C’est au pas de charge que Macron et sa ministre Buzyn entendent faire adopter, sans que les enjeux en soient perçus , leur contre-réforme de la santé.
Présentée en Conseil des ministres le 13 février dernier, la loi santé est débattue depuis lundi à l’Assemblée nationale. Elle doit être votée en début de semaine prochaine. Puis, après débat au Sénat, elle doit être adoptée définitivement avant l’été.
L’arnaque des « hôpitaux de proximité »
Alors que le « Grand débat » se termine à peine, et que ses conclusions ne seront rendues que dans plusieurs semaines, voire plusieurs mois, Macron et Buzyn, eux, n’attendent pas. Au contraire ils accélèrent le rythme de leurs contre-réformes. C’est un bras d’honneur qu’ils font aux exigences sociales qui se sont exprimées depuis le mois de novembre.

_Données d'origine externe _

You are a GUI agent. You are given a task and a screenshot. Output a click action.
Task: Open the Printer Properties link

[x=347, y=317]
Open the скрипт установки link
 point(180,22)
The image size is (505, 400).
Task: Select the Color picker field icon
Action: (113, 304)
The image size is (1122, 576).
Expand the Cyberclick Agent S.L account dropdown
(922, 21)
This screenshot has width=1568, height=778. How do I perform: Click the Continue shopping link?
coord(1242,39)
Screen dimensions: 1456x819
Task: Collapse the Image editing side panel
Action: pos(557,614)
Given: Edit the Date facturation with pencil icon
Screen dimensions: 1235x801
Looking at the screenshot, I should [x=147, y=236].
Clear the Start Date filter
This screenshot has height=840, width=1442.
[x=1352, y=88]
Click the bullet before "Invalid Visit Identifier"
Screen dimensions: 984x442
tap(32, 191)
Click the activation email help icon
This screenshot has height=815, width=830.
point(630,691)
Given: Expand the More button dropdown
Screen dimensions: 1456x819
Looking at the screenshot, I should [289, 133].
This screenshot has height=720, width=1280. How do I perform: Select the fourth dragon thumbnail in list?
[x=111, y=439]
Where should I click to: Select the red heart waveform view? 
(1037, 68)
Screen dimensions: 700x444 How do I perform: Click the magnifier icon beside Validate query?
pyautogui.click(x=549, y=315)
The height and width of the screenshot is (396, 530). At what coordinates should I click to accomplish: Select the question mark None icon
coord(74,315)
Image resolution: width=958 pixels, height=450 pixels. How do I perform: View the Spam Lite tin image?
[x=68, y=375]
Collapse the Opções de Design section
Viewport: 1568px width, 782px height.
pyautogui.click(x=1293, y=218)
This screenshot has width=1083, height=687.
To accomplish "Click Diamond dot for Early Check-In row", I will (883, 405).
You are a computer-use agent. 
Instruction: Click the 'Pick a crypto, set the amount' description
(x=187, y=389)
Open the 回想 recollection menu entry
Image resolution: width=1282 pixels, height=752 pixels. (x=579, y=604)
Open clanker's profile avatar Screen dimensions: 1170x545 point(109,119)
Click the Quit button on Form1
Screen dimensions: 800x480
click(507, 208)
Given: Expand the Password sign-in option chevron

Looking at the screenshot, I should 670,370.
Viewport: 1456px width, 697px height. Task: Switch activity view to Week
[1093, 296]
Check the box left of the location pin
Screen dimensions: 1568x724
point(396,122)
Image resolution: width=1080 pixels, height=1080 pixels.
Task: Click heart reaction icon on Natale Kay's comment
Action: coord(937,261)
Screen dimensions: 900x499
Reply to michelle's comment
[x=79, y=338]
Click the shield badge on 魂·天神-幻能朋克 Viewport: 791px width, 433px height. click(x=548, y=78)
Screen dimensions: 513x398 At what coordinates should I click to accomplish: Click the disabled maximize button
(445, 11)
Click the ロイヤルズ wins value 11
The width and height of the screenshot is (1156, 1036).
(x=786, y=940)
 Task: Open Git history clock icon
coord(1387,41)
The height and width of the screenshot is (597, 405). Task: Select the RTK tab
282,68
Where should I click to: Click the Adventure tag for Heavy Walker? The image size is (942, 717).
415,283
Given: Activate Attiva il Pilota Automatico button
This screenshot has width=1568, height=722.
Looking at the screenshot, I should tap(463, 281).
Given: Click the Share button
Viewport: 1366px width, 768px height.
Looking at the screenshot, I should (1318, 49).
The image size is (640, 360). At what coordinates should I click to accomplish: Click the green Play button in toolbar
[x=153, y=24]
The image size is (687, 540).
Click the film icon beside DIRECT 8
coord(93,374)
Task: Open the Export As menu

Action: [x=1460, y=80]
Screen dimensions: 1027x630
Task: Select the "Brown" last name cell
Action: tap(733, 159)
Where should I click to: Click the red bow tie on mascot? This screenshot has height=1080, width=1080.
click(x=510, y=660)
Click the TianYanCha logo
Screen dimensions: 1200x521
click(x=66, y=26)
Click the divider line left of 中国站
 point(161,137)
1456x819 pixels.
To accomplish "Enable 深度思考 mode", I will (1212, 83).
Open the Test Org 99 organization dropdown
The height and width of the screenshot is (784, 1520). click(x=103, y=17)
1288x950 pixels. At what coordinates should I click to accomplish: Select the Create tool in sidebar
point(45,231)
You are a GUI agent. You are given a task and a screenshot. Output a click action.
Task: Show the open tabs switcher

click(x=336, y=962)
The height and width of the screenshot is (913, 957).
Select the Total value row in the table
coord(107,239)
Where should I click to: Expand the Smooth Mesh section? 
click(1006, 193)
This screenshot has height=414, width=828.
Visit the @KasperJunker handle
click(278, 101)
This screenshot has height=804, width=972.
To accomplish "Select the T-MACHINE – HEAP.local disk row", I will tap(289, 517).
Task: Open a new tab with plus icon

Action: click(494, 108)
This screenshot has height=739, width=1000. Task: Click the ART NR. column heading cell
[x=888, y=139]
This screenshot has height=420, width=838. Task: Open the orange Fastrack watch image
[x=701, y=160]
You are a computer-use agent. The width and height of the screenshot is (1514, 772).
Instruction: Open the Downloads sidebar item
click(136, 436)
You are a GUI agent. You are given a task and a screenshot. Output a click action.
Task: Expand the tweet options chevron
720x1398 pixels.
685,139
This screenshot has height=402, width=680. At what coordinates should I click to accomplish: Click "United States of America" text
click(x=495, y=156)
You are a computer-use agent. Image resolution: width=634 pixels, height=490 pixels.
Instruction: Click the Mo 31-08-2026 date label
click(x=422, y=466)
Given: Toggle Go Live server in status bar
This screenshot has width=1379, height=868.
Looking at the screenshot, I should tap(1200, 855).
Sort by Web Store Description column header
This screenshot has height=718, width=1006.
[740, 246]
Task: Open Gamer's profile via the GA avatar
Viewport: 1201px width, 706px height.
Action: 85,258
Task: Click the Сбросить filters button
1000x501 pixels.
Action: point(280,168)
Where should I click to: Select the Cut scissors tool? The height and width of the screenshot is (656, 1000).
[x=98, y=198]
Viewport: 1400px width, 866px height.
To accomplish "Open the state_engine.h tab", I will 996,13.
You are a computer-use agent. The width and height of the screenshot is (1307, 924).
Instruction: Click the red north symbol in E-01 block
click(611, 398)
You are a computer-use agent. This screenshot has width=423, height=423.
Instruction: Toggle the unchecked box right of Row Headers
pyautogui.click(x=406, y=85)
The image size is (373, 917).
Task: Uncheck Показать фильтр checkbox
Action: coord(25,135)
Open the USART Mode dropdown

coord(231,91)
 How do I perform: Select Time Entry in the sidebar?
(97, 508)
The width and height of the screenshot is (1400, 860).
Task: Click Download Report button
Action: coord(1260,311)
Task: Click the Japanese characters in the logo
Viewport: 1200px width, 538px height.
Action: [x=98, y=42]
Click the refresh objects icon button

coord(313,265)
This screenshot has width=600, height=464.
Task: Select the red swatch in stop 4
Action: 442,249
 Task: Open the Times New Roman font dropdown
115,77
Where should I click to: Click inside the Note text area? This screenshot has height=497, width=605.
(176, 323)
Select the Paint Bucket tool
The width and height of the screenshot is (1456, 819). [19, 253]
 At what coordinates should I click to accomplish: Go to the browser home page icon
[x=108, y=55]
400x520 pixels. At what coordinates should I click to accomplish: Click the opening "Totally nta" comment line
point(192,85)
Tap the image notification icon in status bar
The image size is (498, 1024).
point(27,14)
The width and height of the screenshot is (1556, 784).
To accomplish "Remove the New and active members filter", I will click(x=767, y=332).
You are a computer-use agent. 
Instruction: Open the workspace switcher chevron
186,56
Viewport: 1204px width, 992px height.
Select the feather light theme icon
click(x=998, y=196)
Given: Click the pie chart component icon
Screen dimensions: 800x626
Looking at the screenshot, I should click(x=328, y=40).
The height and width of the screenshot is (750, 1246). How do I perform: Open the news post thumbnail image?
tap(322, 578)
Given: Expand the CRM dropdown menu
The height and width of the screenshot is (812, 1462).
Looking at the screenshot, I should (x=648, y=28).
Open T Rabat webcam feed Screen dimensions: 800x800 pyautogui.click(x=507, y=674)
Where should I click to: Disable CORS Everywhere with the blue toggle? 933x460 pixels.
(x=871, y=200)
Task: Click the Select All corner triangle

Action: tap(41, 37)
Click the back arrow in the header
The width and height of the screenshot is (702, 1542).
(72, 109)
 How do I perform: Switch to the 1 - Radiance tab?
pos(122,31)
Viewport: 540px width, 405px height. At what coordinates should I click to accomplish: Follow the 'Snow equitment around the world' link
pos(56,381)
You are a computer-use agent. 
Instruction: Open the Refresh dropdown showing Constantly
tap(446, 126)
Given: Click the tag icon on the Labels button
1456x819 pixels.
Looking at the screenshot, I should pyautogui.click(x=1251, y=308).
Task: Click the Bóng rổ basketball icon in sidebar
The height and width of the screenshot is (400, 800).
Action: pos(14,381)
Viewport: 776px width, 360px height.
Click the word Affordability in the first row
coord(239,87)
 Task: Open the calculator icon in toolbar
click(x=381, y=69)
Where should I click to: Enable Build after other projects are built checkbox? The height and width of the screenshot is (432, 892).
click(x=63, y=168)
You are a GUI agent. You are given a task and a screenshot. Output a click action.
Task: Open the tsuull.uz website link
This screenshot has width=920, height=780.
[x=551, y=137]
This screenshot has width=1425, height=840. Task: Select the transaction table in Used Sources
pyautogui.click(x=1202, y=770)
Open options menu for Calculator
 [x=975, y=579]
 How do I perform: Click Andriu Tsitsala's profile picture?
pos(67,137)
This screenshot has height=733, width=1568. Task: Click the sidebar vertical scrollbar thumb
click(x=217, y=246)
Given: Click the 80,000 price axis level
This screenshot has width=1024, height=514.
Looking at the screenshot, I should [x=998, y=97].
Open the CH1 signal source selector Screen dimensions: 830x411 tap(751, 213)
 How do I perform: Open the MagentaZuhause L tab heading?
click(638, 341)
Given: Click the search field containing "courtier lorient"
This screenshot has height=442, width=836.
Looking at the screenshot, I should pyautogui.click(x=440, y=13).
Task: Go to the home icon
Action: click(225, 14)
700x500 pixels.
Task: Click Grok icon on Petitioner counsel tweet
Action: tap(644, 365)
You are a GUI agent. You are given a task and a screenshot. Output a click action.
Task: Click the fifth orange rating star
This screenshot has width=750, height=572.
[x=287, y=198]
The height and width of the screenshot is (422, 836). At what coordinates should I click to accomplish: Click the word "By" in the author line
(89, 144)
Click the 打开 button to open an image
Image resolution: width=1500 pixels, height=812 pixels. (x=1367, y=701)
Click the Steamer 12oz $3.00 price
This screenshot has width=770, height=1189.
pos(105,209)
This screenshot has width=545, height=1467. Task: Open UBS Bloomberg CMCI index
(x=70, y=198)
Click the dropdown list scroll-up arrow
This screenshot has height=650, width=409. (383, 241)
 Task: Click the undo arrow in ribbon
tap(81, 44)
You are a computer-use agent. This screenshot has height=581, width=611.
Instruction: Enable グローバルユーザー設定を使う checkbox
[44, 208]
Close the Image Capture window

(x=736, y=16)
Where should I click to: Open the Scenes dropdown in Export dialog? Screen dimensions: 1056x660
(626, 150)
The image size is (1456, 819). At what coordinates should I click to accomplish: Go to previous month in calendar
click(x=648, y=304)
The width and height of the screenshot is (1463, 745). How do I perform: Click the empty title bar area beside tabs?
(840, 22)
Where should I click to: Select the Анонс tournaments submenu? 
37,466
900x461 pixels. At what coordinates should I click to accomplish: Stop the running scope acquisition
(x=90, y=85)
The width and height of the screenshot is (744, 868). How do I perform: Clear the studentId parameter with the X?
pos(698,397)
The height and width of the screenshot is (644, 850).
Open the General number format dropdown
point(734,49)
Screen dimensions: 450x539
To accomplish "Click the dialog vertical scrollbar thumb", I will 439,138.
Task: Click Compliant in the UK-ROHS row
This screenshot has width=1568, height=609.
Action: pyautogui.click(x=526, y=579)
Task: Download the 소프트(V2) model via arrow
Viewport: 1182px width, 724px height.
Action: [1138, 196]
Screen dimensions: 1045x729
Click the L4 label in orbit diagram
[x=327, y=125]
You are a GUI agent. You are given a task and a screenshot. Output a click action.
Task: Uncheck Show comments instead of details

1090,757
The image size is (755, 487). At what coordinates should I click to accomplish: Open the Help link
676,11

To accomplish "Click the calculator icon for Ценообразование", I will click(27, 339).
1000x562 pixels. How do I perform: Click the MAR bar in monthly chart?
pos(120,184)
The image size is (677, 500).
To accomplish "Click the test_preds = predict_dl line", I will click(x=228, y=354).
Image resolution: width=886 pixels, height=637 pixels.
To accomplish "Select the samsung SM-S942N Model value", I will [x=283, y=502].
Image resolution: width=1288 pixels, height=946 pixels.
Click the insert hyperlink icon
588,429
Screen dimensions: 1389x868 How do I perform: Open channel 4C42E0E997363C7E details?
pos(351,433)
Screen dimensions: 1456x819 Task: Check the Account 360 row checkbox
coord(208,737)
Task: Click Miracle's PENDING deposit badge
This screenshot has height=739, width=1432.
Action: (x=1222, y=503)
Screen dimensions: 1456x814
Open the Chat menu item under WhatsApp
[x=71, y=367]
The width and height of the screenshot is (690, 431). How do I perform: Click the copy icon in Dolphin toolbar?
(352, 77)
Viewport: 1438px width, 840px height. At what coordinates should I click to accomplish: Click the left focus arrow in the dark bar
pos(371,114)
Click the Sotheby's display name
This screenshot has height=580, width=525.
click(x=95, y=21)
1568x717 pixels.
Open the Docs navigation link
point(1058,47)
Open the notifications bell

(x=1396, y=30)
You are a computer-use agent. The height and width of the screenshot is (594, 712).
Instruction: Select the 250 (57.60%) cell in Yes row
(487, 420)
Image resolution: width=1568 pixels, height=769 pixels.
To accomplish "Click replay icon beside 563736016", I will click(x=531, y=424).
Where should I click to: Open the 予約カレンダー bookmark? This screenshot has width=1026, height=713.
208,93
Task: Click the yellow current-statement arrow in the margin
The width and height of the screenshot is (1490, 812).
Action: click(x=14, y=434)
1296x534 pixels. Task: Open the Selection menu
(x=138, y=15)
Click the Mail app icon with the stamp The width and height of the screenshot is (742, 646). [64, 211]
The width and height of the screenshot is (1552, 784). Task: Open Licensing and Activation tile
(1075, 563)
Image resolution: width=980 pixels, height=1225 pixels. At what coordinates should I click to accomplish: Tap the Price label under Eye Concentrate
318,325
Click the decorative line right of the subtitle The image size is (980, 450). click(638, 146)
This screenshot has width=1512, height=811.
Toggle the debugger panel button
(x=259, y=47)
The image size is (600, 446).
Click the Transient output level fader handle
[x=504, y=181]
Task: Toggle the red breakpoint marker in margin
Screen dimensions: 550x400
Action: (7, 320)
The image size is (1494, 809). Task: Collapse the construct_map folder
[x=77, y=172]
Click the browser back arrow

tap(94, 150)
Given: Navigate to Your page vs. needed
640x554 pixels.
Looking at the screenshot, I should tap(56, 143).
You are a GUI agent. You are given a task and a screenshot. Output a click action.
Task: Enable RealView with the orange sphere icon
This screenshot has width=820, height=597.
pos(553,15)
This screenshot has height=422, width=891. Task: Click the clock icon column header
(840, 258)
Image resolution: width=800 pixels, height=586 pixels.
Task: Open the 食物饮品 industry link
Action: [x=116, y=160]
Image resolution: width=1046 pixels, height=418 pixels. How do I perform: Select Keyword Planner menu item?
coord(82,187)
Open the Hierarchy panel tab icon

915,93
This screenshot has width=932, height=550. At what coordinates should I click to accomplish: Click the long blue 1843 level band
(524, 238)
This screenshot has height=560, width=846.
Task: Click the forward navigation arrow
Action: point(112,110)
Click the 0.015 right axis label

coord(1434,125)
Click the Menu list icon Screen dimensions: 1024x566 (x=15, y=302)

L’une des revendications les plus fortes issues du mouvement des Gilets jaunes est le maintien et le financement des hôpitaux de proximité, avec leurs services indispensables à la population des petites et moyennes agglomérations. Mais le projet de loi santé s’oppose frontalement à ces exigences : il donne en effet au gouvernement la possibilité de modifier par ordonnances (c’est-à-dire sans aucun débat public) la « carte sanitaire ». La ministre annonce son intention de « labelliser » 500 à 600 « hôpitaux de proximité », mais pour elle un « hôpital de proximité » est une maison de retraite médicalisée avec une consultation de médecine et éventuellement quelques lits, sans aucun des services fondamentaux d’un hôpital : urgences, maternité, chirurgie.
C’est la suppression programmée de ces services, là où ils subsistent, qui est ainsi organisée, comme le montrent les exemples récents des maternités du Blanc et de Bernay.
Alors que, dans les campagnes et les banlieues, les cabinets médicaux ferment, entraînant l’extension des « déserts médicaux », la loi Buzyn, en accélérant les fermetures et les restructurations hospitalières, constitue une régression dramatique pour l’accès aux soins d’une partie de la population.
C’est au nom de la « sécurité » des patientEs que ces fermetures sont organisées, mais de quelle « sécurité » parle-t-on quand les équipes du Samu devront faire des kilomètres supplémentaires pour intervenir, alors que chaque minute compte, ou que les femmes devront faire de longs parcours sur des routes souvent difficiles pour atteindre les maternités ?
Une mobilisation à construire d’urgence
Face à la détermination du pouvoir à passer en force, un premier rendez-vous vient d’être manqué. Même si les délais étaient courts, le débat parlementaire sur la loi santé aurait pu être l’occasion d’une convergence des luttes entre les personnels hospitaliers avec leurs syndicats, les Gilets jaunes, et les comités de défense des hôpitaux et maternités défendant l’accès aux soins et l’hôpital public, avec un objectif commun : le retrait du projet. Il n’en a rien été. Le minimum d’information sur le contenu et les dangers de la loi santé n’a même pas été fait par les fédérations syndicales. Et aucune tentative n’a été envisagée pour construire la nécessaire mobilisation.
Une occasion a été manquée, et il est urgent de se ressaisir, avant que le texte ne soit adopté ! L’objectif doit être de construire une mobilisation capable de faire reculer ce pouvoir, qui n’est fort que des faiblesses de ceux qui le combattent.